Oka T, Hara T, Miyake O, Hosomi M, Matsumiya K, Takaha M, Tanaka M, Funahashi S, Toyomasu T, Kimura M

机构信息

Department of Urology, Osaka National Hospital.

出版信息

Hinyokika Kiyo. 1989 Sep;35(9):1469-74.

PMID:2816611
Abstract

The bacteria in 37 stones obtained from 37 patients with urinary stone diseases, that is, 11 renal stones (containing 2 staghorn calculi), 21 ureteral stones, 4 bladder stones and 1 urethral stone, were studied, according to the Nemoy & Stamey's method.
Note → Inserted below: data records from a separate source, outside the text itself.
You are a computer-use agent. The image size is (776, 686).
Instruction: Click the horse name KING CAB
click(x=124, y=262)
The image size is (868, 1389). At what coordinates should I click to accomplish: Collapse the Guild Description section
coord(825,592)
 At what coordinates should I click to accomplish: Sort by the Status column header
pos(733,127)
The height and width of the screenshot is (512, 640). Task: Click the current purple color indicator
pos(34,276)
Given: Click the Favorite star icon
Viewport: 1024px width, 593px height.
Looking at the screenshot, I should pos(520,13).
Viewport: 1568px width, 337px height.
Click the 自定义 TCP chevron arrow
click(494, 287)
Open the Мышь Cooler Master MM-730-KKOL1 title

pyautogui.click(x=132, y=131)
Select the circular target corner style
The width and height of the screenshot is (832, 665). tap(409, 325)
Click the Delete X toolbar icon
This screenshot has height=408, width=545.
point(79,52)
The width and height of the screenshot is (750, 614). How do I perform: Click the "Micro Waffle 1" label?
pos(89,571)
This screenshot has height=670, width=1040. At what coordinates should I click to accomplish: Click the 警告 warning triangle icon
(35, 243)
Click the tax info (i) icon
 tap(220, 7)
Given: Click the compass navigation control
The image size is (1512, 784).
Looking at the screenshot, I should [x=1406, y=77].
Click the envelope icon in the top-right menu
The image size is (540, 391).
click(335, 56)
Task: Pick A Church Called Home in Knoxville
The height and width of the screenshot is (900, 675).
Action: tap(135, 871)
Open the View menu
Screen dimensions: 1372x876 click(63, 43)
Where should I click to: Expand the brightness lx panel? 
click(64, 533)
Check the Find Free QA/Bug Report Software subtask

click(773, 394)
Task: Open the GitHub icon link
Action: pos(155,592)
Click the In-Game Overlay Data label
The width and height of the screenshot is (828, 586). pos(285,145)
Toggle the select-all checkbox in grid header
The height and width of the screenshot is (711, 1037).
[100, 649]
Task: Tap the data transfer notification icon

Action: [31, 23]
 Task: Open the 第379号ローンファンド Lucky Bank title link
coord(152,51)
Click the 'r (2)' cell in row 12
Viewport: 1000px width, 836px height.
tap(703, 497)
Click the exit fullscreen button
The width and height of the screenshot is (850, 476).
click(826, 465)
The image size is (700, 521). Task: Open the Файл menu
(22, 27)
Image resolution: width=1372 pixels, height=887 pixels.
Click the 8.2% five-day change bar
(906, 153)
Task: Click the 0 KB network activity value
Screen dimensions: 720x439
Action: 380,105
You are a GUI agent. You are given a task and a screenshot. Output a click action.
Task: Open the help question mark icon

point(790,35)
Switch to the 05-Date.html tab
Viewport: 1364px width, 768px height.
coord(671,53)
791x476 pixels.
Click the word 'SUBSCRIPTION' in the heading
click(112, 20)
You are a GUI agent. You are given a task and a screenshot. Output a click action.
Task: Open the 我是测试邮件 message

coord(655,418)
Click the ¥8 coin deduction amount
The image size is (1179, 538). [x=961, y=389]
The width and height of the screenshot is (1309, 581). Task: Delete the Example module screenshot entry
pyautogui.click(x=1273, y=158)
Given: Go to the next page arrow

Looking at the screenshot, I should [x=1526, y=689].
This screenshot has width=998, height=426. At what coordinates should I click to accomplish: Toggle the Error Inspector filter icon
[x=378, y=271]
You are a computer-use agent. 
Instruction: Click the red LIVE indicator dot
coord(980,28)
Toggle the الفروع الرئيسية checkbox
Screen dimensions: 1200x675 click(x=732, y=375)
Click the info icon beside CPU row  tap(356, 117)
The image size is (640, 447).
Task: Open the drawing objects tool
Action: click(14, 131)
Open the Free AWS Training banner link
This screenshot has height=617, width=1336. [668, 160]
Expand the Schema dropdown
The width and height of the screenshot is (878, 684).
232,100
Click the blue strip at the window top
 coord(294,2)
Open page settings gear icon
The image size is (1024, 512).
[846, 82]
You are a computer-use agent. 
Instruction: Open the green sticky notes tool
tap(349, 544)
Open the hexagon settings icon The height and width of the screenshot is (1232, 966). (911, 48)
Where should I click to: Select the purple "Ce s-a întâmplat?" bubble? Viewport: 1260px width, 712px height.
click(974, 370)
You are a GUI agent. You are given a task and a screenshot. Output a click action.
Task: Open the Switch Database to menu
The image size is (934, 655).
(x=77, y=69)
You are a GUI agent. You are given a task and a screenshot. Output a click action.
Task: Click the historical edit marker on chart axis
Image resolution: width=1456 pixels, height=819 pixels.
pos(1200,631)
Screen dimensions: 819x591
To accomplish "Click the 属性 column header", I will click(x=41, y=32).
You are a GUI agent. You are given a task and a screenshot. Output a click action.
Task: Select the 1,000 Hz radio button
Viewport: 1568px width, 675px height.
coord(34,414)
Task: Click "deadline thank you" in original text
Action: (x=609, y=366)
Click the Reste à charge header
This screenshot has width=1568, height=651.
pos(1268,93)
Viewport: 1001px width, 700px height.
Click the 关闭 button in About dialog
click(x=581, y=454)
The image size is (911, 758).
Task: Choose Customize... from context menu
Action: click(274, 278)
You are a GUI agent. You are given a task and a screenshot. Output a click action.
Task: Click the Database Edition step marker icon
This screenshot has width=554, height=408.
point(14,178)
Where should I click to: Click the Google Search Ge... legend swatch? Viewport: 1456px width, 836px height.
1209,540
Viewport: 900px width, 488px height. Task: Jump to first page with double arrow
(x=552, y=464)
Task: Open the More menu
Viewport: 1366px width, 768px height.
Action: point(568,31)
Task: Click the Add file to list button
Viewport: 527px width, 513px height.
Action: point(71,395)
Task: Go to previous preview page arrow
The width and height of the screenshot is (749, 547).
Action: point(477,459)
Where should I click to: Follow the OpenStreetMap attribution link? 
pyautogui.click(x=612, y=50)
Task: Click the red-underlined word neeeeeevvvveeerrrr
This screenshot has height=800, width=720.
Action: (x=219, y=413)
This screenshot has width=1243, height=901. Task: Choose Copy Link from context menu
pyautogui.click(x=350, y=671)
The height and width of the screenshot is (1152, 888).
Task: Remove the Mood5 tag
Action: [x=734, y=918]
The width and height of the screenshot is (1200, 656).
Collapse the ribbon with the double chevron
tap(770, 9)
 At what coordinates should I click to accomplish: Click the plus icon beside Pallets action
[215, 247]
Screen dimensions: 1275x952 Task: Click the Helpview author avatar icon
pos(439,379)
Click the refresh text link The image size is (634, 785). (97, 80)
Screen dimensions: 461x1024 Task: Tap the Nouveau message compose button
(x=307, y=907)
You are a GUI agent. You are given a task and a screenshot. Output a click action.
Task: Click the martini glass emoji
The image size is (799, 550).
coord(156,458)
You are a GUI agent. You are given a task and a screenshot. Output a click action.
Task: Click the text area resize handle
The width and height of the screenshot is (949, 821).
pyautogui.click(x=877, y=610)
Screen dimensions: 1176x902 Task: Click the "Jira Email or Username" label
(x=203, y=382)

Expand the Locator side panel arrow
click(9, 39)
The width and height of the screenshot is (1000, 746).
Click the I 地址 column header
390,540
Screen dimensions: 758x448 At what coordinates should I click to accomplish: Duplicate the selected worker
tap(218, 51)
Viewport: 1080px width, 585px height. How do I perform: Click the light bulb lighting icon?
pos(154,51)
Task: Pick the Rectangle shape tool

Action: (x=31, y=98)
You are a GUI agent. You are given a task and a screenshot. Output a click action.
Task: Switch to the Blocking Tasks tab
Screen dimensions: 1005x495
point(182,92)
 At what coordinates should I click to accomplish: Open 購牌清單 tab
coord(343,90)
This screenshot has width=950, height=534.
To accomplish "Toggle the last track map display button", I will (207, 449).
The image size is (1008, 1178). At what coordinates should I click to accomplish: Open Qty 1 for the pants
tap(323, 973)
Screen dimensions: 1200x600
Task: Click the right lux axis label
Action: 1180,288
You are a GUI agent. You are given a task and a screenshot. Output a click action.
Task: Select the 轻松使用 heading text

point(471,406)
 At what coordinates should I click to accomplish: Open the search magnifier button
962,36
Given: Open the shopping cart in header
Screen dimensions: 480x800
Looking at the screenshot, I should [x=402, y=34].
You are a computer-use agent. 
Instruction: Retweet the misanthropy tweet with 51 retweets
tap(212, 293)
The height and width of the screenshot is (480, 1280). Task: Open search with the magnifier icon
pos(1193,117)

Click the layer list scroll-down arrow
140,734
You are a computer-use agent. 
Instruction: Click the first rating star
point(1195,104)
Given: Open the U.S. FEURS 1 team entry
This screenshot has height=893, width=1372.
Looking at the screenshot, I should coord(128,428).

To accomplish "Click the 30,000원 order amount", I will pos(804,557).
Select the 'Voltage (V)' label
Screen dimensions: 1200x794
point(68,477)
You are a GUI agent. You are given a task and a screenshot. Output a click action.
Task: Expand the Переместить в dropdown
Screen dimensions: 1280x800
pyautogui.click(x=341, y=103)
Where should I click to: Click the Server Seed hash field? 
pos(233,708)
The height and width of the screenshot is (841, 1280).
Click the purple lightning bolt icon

The stones were collected by partial nephrectomy (1 case), nephrolithotomy (1 case), pyelolithotomy (1 case), percutaneous nephrolithotripsy (PNL) (6 cases), 12 ureterolithotomies, transurethral ureterolithotripsy (2 cases), cystolithotripsies (4 cases) and spontaneous deliveries (10 cases). According to a stone analysis by infrared spectrophotometer revealed 30 were noninfection stones (81.1%) and 7 infection stones (18.9%). Of these 37 stones, 5 stones (13.5% of 11 stones) had bacteria within them. These stones consisted of 4 infection stones (57.1% of all infection stones) and 1 noninfection stone (3.3% of all noninfection stones). Out of 4 patients having bacteria within their stones, urine culture of whom were carried out before stones were collected, only one patient (25%) had the same species of bacterium (E. coli) both within the stone and in urine. The E. coli within the stone and that in urine, however, showed quite different reactions to some antibiotics. The fact that all organisms within stones cannot be detected by urine culture before collecting stones of the patients in our present study, suggests that patients undergoing endourological surgery, such as extracorporeal shock wave lithotripsy and PNL, may have a risk of complications, such as severe urinary tract infection and urosepsis, if the possibility of the presence of organisms within stones is not taken into consideration.

摘要

采用Nemoy和Stamey的方法,对37例尿石症患者的37块结石中的细菌进行了研究。这些结石包括11块肾结石(含2块鹿角形结石)、21块输尿管结石、4块膀胱结石和1块尿道结石。结石的获取方式包括部分肾切除术(1例)、肾切开取石术(1例)、肾盂切开取石术(1例)、经皮肾镜取石术(PNL)(6例)、输尿管切开取石术12例、经尿道输尿管碎石术(2例)、膀胱碎石术(4例)以及自然排出(10例)。通过红外分光光度计进行的结石分析显示,30块为非感染性结石(81.1%),7块为感染性结石(18.9%)。在这37块结石中,有5块(占11块肾结石的13.5%)内部含有细菌。这些结石包括4块感染性结石(占所有感染性结石的57.1%)和1块非感染性结石(占所有非感染性结石的3.3%)。在4例结石内部含有细菌的患者中,在收集结石前进行了尿液培养,只有1例患者(25%)结石内部和尿液中的细菌种类相同(大肠杆菌)。然而,结石内的大肠杆菌和尿液中的大肠杆菌对某些抗生素的反应截然不同。在我们目前的研究中,患者在收集结石前通过尿液培养无法检测到结石内的所有微生物,这一事实表明,接受腔内泌尿外科手术(如体外冲击波碎石术和经皮肾镜取石术)的患者,如果不考虑结石内存在微生物的可能性,可能有发生严重尿路感染和尿脓毒症等并发症的风险。